It really, really didn't need a sequel - Parker Finn's remarkable low-budget horror film from 2022 that cost a modest $17 million to produce and market, grossed $217 million at the cinema. Smile stood on its own, it ended satisfactorily and felt to me not like the start of a series, but rather like a one-off that worked surprisingly well. However, Paramount didn't think so and were quick to order a more lavish sequel.
While the first film revolved around psychologist Rose and the way she came face-to-face with a particularly murderous demon (who made his victims smile so evilly before taking their own lives), the second is about pop star Skye and her celebrity struggle against fame, crazy fans, unrealistic tour schedules, a manager mother greedier than Scrooge McDuck and everything in between. Skye has suffered a car accident, had surgery and become addicted to painkillers in the process. In her quest for more pills, she visits her dealer who unfortunately has the smiling demon of death on her neck and before poor Skye knows it, the misery has jumped over to her.
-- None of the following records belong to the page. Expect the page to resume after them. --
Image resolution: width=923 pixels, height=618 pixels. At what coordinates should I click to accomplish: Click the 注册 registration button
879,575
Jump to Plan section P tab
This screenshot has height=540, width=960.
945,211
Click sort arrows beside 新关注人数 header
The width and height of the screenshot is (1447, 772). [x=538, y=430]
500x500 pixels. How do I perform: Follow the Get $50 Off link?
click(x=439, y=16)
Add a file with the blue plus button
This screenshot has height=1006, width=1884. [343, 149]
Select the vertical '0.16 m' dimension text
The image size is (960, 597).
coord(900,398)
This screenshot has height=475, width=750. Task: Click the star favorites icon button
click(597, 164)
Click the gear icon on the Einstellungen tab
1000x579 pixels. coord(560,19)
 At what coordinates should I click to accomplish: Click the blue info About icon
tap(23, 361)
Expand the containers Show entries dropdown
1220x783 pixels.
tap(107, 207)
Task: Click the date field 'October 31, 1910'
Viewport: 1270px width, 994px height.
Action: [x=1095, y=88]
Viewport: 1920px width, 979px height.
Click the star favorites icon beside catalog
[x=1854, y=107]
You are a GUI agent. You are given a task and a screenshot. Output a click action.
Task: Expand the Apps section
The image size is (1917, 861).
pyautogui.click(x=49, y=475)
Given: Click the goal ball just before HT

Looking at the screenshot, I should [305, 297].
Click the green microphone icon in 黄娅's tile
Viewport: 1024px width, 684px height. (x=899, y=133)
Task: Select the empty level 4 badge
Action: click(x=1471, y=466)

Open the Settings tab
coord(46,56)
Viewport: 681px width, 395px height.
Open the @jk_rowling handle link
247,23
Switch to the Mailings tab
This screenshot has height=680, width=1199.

What follows is both a blandly obtuse jab at the downsides of celebrity (with no subtlety or grit) and a predictable story of alienation via mental illness. Skye sees the smiling demon everywhere while those around her naturally don't, and her encounters with fans, record company executives and other celebrities gradually become irrational and unhinged.
There's a stripped-down sense of effective minimalism in this film that formed the visual core of its predecessor, which I still think works really well. It's cold. Cold colours. It's grey, or white. Or black. The imagery is nice and there are some jumpscares here that are successful. I also think that Aladdin actress Naomi Scott does a credible and stylish portrayal of Lady Gaga look-alike Skye Riley, although she never plays scared and frightened quite as well as Kevin Bacon's talented daughter Sosie Bacon in the first film.
Smile 2 is never bad but it's also never very good. Mostly it feels like it's just repeating itself, and like there are no more sensible ideas beyond those already used in the first film. Unlike in Smile (2022), I'm never either frightened or excited by the scares, but see them coming quite far in advance, which is why I'm giving it a five, and that five is the weakest.